What sounds like madness may well become reality in the not-too-distant future. That’s because the race cars are self-driving. As well as providing a spectacular race series for autonomously driven cars, which will run in support of the FIA Formula E all-electric single-seater race series in which Audi competes, the Banbury-based Roborace is also aiming to develop road-car technology. ‘Roborace rests on three developmental pillars: electric mobility, networking technologies and autonomous driving,’ explains chief strategy officer Bryn Balcombe. With no space for a driver, the team’s Robocars, as they are known, exude an eerie, almost alien-like sentient vibe. It’s as if they have been built in a galaxy far, far away – not 50 miles down the motorway from Birmingham.
Does all this spell the end for human racing drivers? Not according to Audi Sport Formula E driver, reigning series champion and Roborace CEO Lucas di Grassi.
‘While Roborace will never replace motorsport, we still need a racing series to push the technological envelope with regard to autonomous driving, networking and electric vehicles,’ explains di Grassi. ‘The Robocar is perfect for that. It’s so advanced, it easily outpaces average drivers, so it’s only a matter of time before it’ll beat a professional race driver. There’s a physical limit to how fast the human eye can relay information to the brain and the brain can pass on instructions to the hands or feet. And that applies to the world’s best drivers. Computers are already capable of responding 200 times faster than a human.’

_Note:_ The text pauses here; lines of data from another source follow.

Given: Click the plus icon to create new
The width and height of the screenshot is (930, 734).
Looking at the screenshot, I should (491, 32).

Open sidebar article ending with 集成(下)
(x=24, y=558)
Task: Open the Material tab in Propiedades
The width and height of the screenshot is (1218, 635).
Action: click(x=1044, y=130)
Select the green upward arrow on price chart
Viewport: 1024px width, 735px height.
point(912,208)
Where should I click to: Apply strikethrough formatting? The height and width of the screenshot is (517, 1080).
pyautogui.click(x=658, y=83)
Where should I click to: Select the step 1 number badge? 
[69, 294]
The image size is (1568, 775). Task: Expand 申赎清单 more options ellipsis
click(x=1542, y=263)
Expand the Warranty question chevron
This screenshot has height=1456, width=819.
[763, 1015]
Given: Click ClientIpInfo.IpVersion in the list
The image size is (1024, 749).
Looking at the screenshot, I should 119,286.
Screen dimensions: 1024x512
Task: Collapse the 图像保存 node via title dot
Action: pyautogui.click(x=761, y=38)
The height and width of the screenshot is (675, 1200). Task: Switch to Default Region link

Di Grassi believes Roborace will help make the world a safer place too, because its development of connected, autonomous technology will reduce the number of road accidents. ‘There are no limits to what we can achieve with Roborace. And, best of all, there’s no danger to human life in the process. In this way, the technology can keep on evolving and improving until it’s fully matured. If it works, great. If it doesn’t and there’s a crash – well, that’s a financial loss, but no one gets hurt.’
The Robocar uses an array of cameras, GPS, lidar and ultrasonic sensors to find its way around a racetrack. It also uses graphic processing power provided by NVIDIA, which has been a partner of Audi for over a decade. The car’s battery generates a maximum output of up to 655kW (almost 900PS). Considering its weight of roughly 1000kg, that gives the vehicle a top speed of almost 190mph. An electric motor is fitted to each of the four wheels so the torque-vectoring effect ensures better grip and improved stability – a system comparable with Audi’s e-quattro technology. As a result, the Robocar can produce a variable torque output of up to 300Nm at each wheel, which helps it achieve lap times that are currently two seconds faster than those of a Formula E racing car.